**TASK MATERIAL:**
━━━━━━

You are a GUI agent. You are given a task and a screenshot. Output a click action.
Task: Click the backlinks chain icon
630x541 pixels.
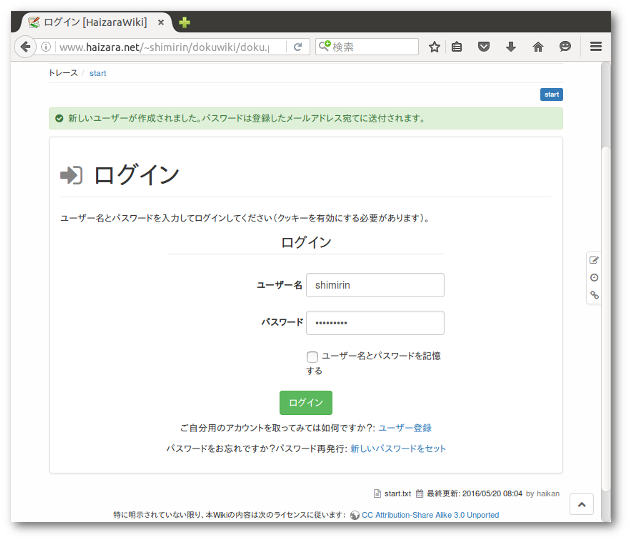[x=594, y=295]
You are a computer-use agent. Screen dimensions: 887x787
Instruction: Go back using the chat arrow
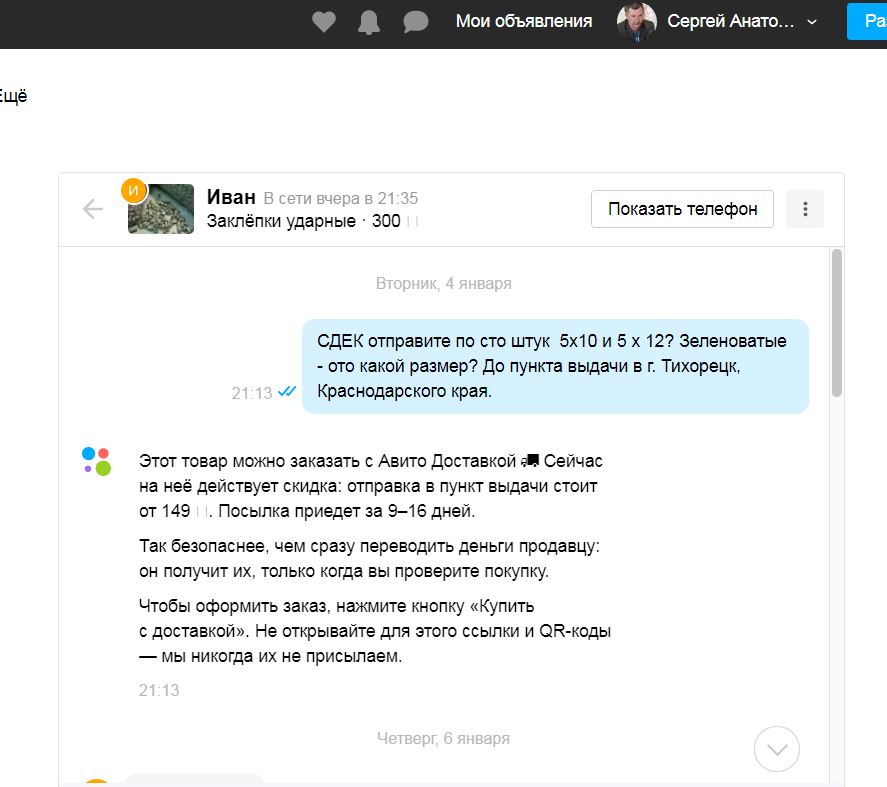93,209
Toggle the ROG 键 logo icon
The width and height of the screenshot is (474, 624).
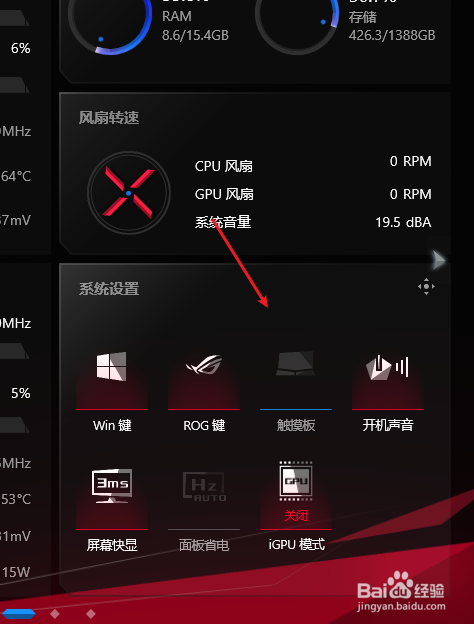[x=204, y=364]
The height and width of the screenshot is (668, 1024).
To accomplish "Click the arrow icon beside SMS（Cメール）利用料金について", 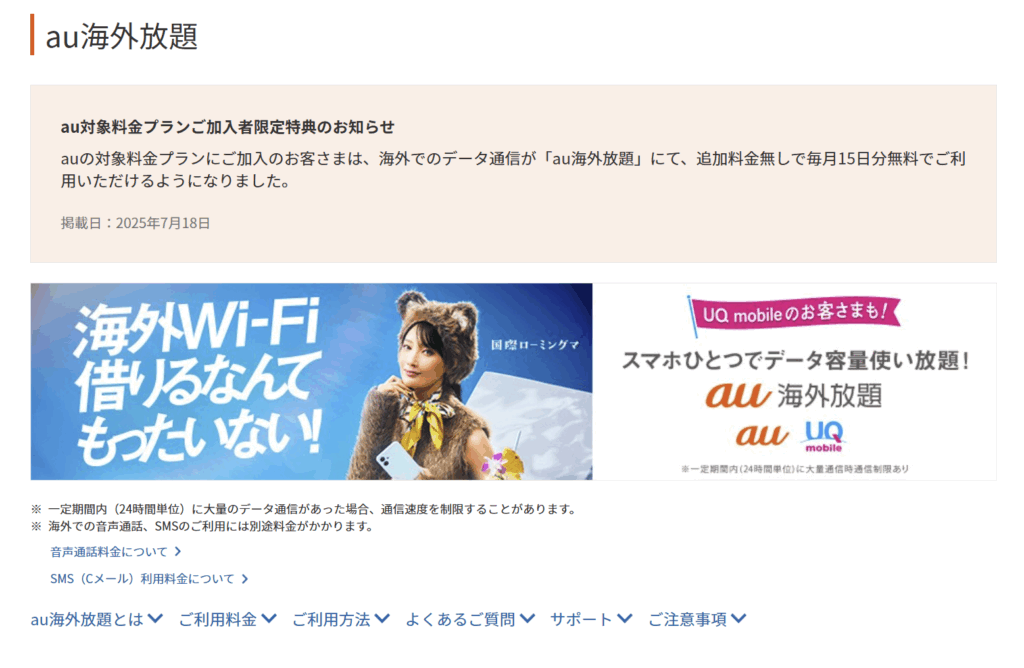I will [245, 579].
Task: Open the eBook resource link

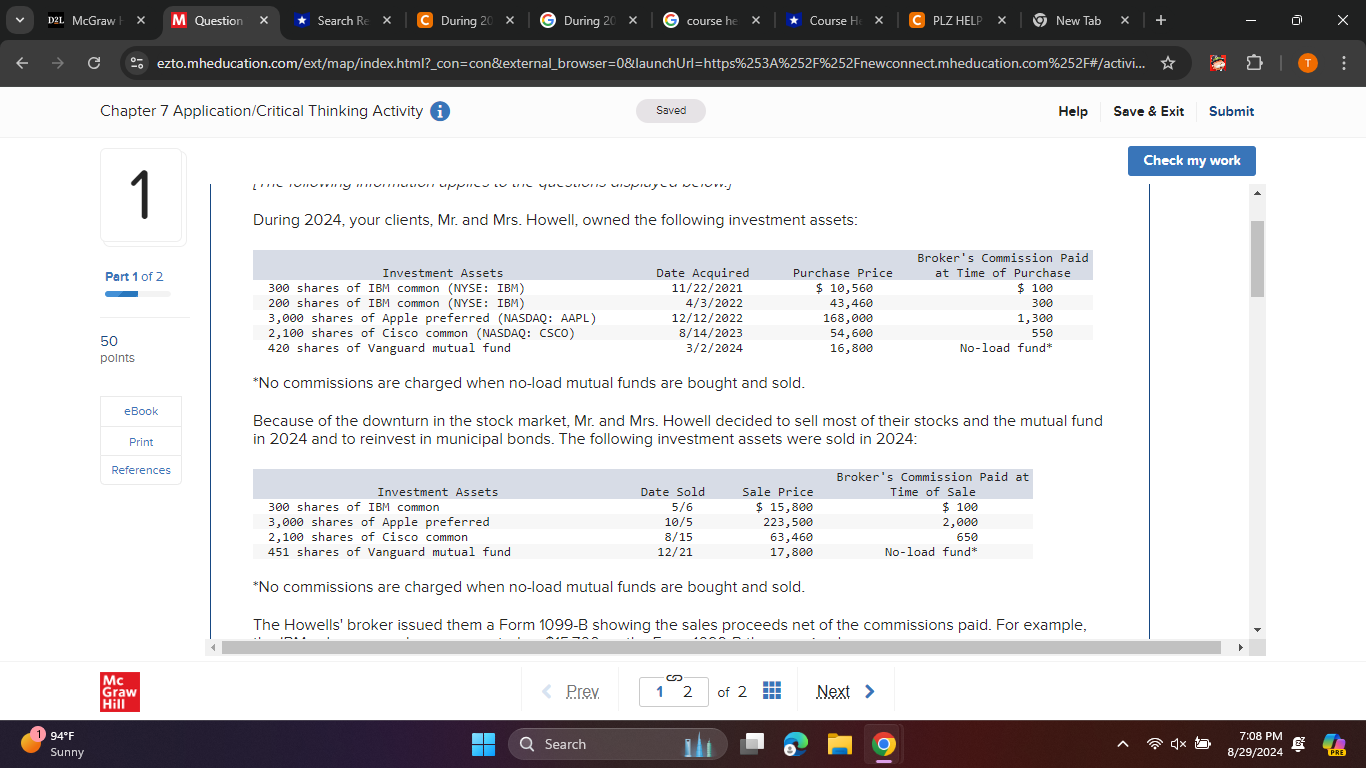Action: [x=140, y=410]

━━━━━━

**WORK TO DO:**
List every line of the rows above that contains the string "agent", treating uppercase and lowercase as different.

**OUTPUT:**
You are a GUI agent. You are given a task and a screenshot. Output a click action.
You are a computer-use agent. Screen dimensions: 887x787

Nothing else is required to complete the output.